The column names in df_lst may change and I use the following script to look up the column index from df that aligns to the column name in df_lst Showing this code incase it is an extra step that might not be needed.
ind_dict = dict((k,i) for i,k in enumerate(d.columns))
inter = set(df_lst['Col_Name']).intersection(df)
df_lst['Index'] = [ ind_dict[x] for x in inter ]

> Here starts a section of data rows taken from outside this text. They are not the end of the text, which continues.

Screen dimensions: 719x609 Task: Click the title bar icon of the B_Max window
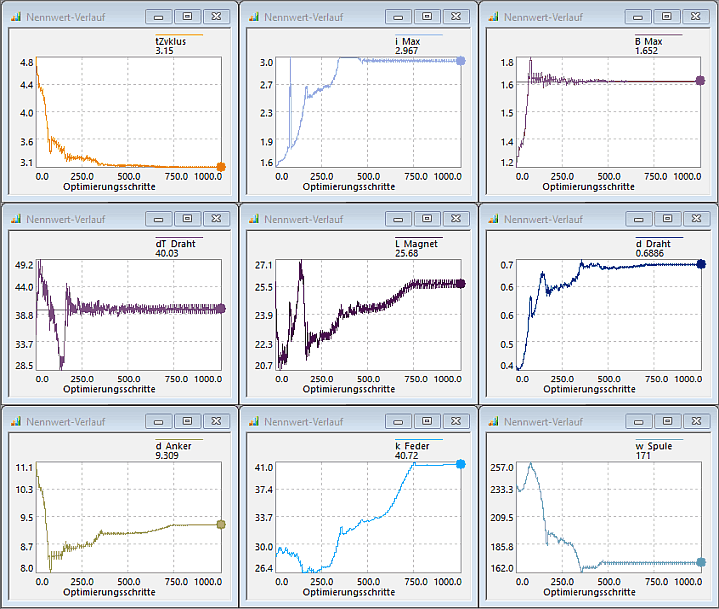492,17
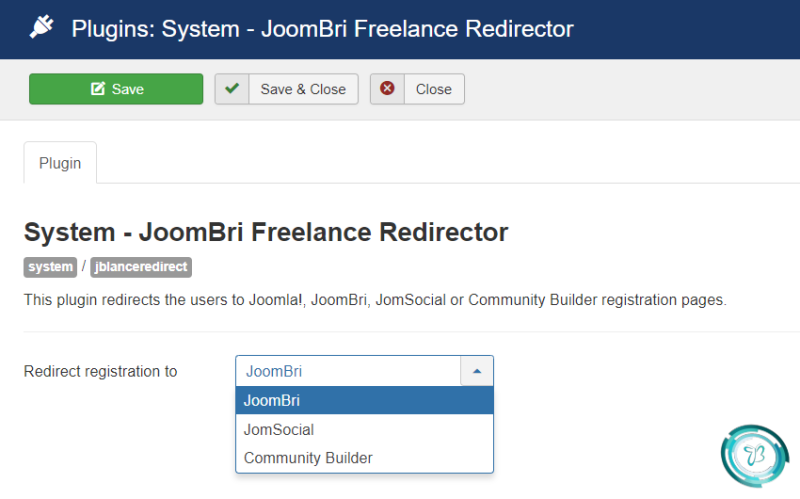Click the JoomBri selected value field

(348, 371)
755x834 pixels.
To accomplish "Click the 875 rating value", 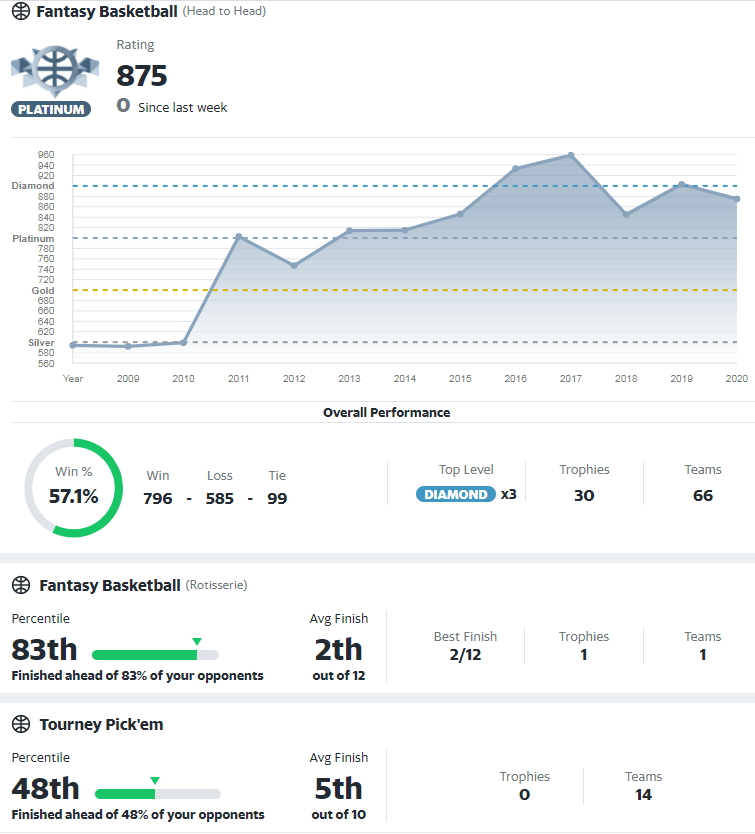I will (142, 76).
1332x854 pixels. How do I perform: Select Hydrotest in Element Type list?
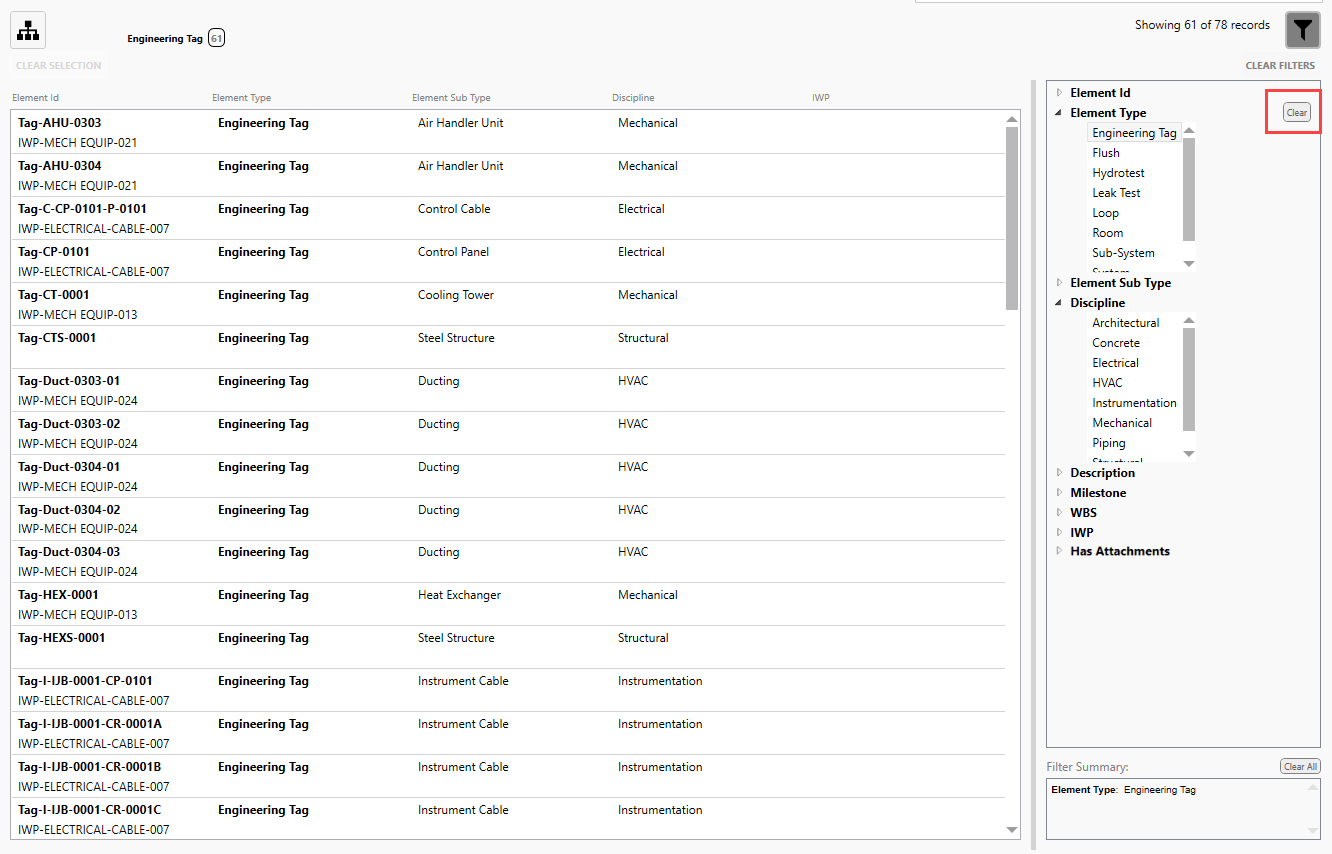click(x=1118, y=173)
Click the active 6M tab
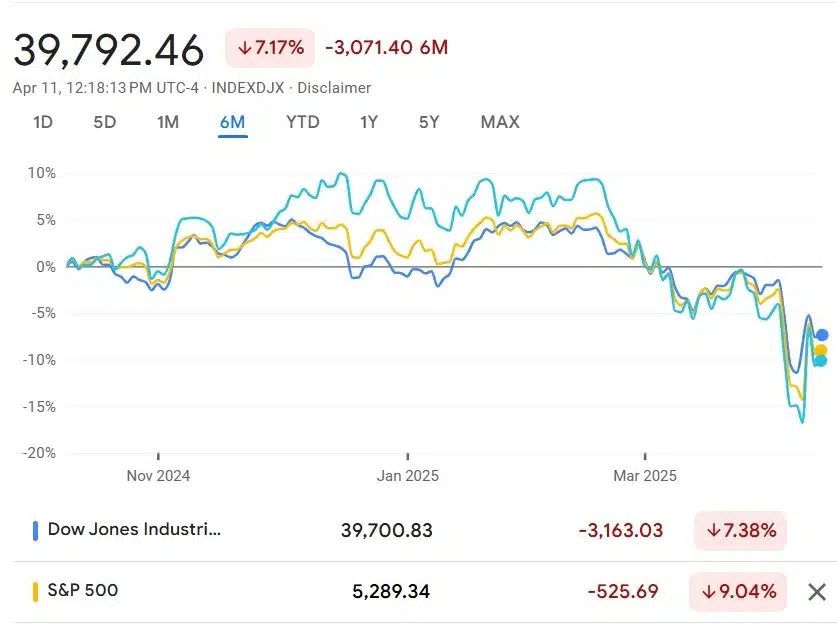This screenshot has height=630, width=837. coord(233,122)
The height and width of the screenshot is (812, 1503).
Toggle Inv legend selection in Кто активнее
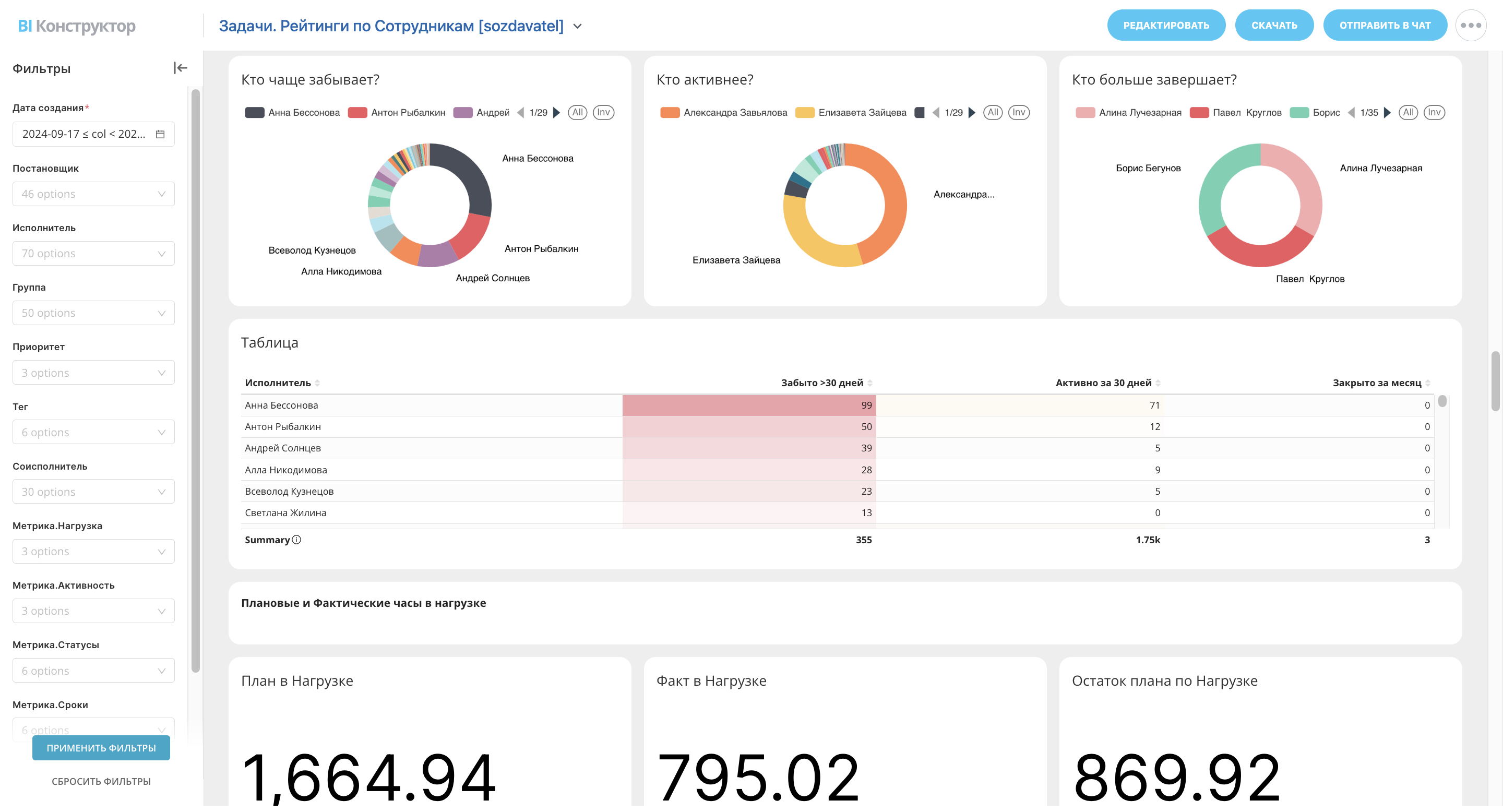click(x=1019, y=113)
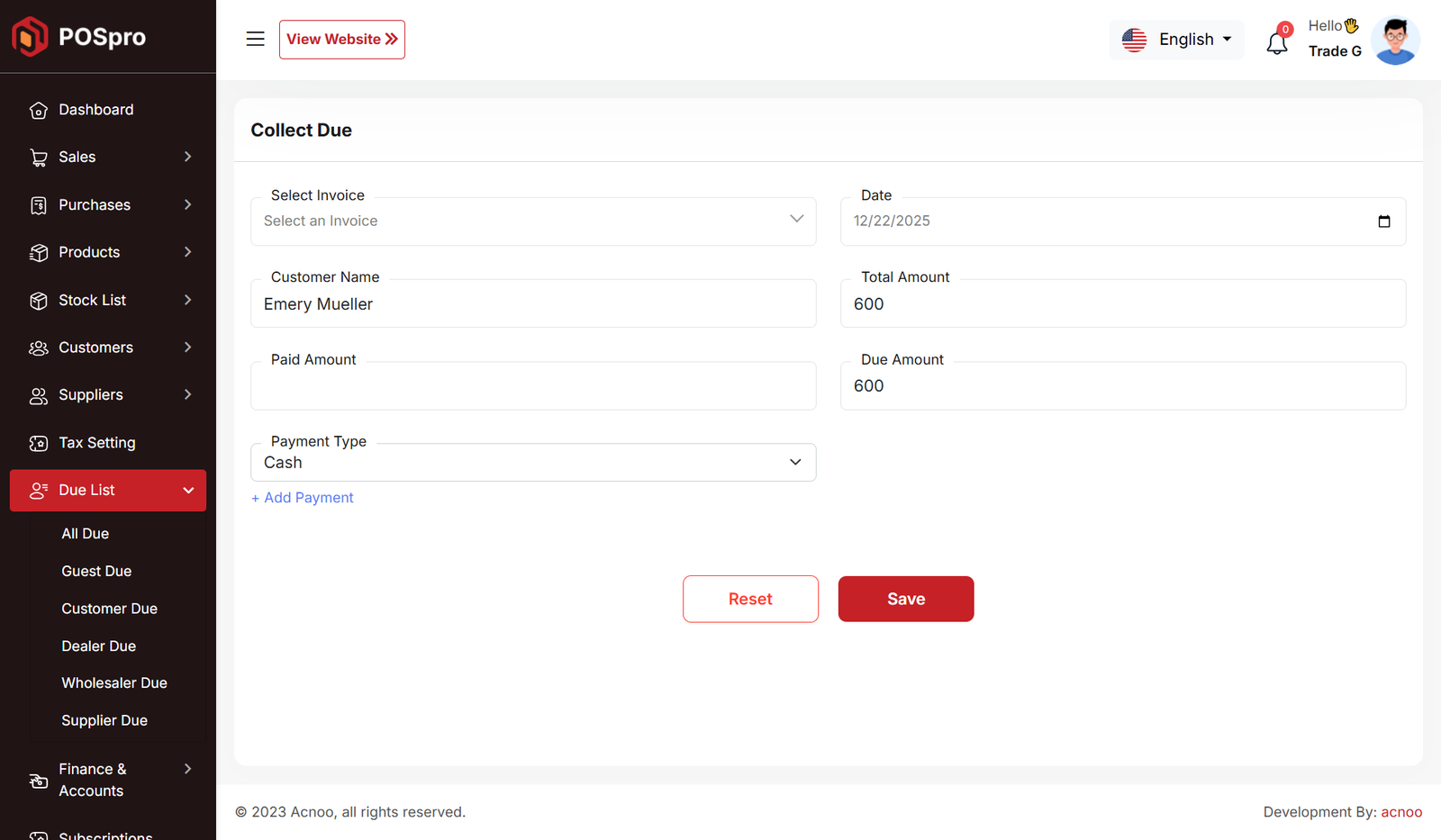
Task: Open the notifications bell
Action: coord(1276,42)

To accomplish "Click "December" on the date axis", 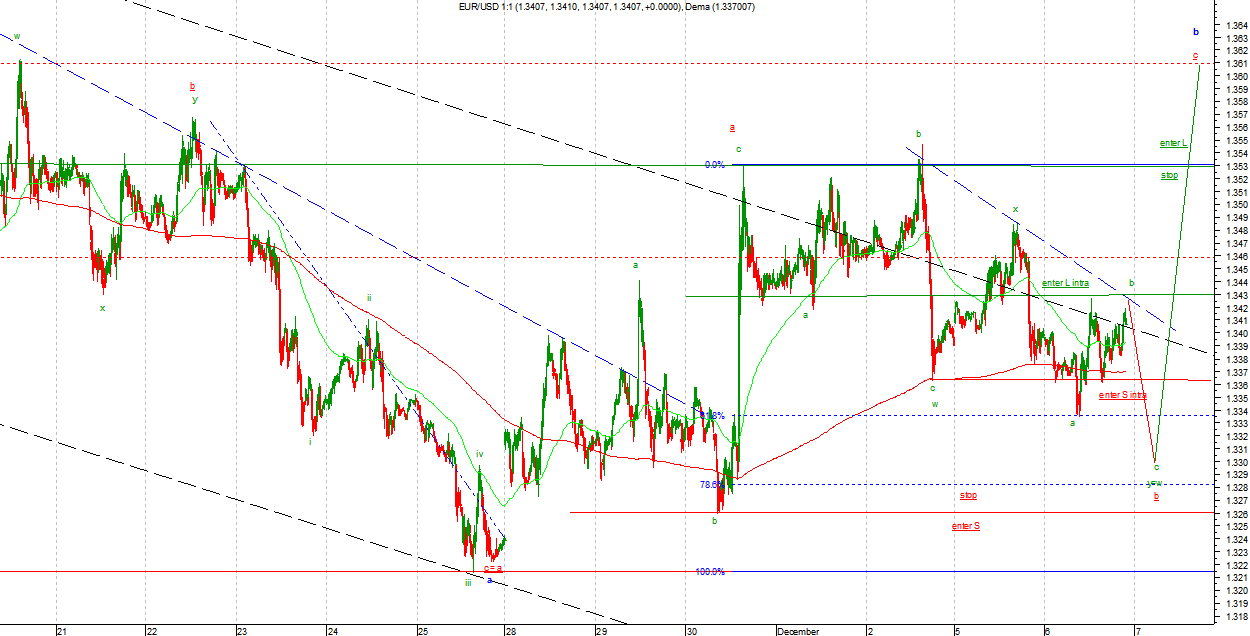I will (798, 631).
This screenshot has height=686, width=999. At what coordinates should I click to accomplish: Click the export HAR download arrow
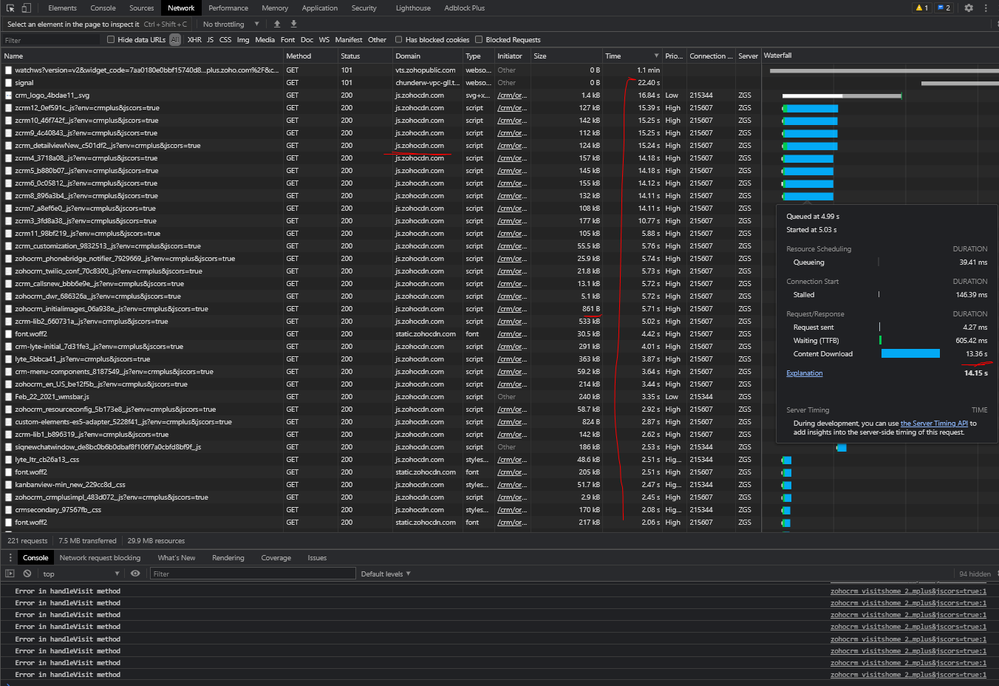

The input for this task would look like this:
import random
import numpy as np
import pandas as pd
a = np.random.randint(12, size=(7, 11))
df = pd.DataFrame(a, ['foo','foo','bar', 'bar', 'bar', 'foo', 'foo'], ['a','b','f','g','h','j' ,'k', 'r', 's', 't', 'z'])
df_lst = pd.DataFrame({'Col_Name': ['Col_g', 'Col_j', 'Col_r', 'Col_s'],
'Expected Value': [100, 90, 122, 111],
'Index': [4, 6, 8, 9]})
How can I use the new Index values to look at that corresponding column in df and sum the values and return both the summed value and a 'True' if greater than or 'False' if less than for each row in df_lst
df_out = pd.DataFrame({'Col_Name': ['Col_g', 'Col_j', 'Col_r', 'Col_s'],
'Expected Value': [100, 90, 122, 111],
'Index': [4, 6, 8, 9],
'Sum of Col': ['sum of col_g', 'sum of col_j', 'sum of col_r', 'sum of col_s'],
'Bool': ['True or False', 'True or False', 'True or False', 'True or False']
})
Eventually this True/False data will be part of a while loop that checks something like "while 1 or more is false do X"